Since taking office in 2022, President Ferdinand Marcos Jr has spent about half a trillion dollars to address persistent flooding from extreme weather in the Philippines. But despite the significant spending, cities continue to be inundated in a country that typically sees about 20 typhoons a year.
During a speech in July, Marcos Jr boasted about his administration completing more than 5,000 flood control projects, of which 656 were in Metro Manila.
Days later, Super Typhoon Gaemi deposited a month’s worth of rain on the area within 24 hours, killing dozens and leaving parts of the sprawling city submerged.
Earlier this month, it was followed by Tropical Storm Yagi. Officials put the cost of the damage at 4.7 billion Philippine pesos ($84.3m) with nearly seven million people affected.
At least a dozen more typhoons are expected before the end of the year.
The Philippines has topped the World Risk Index‘s list of countries struggling to cope with natural hazards for 16 years in a row. According to the international engineering group GHD, floods and storms will cost the nation $124bn between 2022 and 2050.
Currently, the government has nine “flagship” flood control projects in the pipeline. Each involves building concrete or “grey” infrastructure to drain or trap excess water. Government data shows that just one of the smaller “flagship” projects was completed this year, while the rest have languished in their preparatory stages since at least 2018.
The 60-kilometre (37-mile) Central Luzon-Pampanga floodway, meant to drain stormwater from Metro Manila, was supposed to begin construction in 2024. However, last month, Bonoan conceded that delays had set the project back by three years.
The Department of Public Works and Highways (DPWH) also reported that 70 percent of Metro Manila’s “antiquated drainage system” was clogged with rubbish and silt, hampering flood management.
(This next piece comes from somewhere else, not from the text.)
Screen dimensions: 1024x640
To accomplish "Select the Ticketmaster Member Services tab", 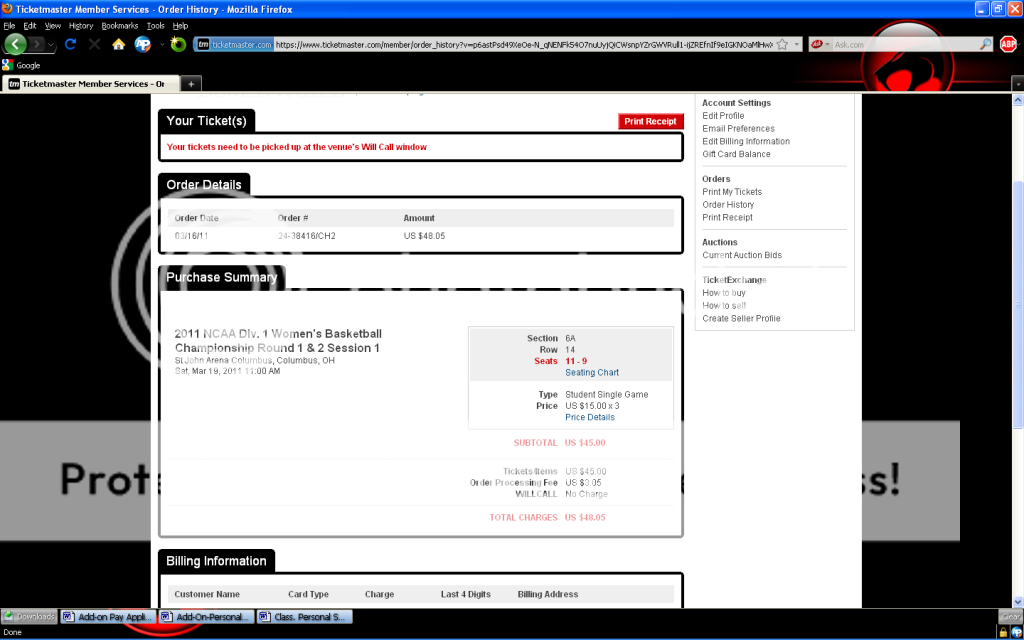I will 88,84.
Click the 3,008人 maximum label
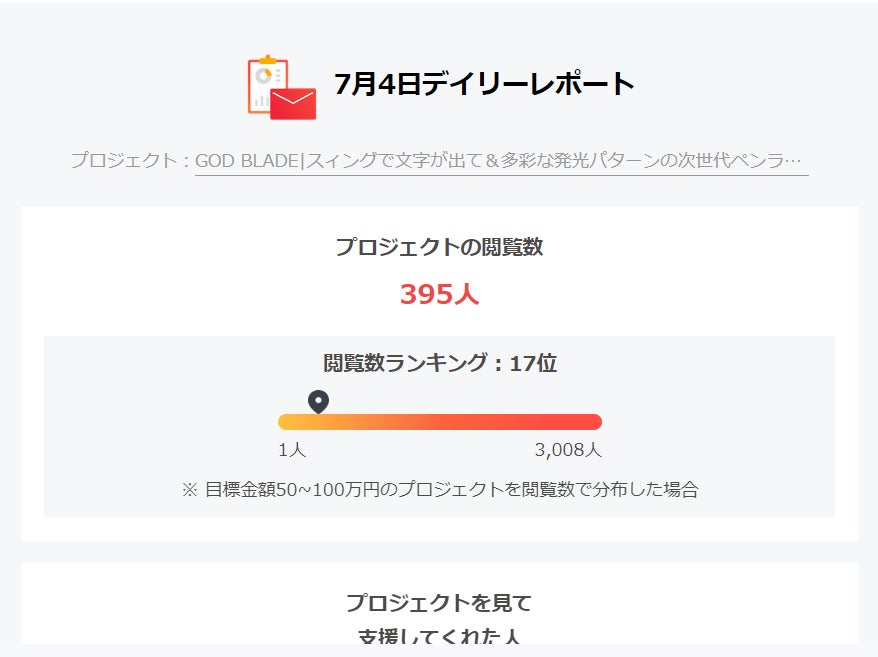This screenshot has height=657, width=878. click(x=568, y=450)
It also reported that the country lacks a national flood control master plan, with only 18 scattered plans for major river basins which are “still being currently updated”.
Since 2015, the Philippine government has allocated 1.14 trillion Philippine pesos ($20.3bn) for flood control, with 48 percent of it during the Marcos Jr administration.
Independent public budget analyst Zy-za Nadine Suzara says probable “patronage politics” was involved after noticing that flood control was often a last-minute insertion by legislators into the national spending plan.
Despite a lack of discussion about the designs and methods to address floods, “suddenly a huge amount of the flood control projects are added during the last week of budget legislation”, she noted.
Congress has currently earmarked 779.38 billion Philippine pesos ($13.9bn) for the DPWH flood control efforts in 2025, approximately 12 percent of the proposed national budget.
Suzara says that flood control projects have always been considered corruption-prone because they lack mechanisms for external monitoring and often escape any rigorous scrutiny before the budget is finalised.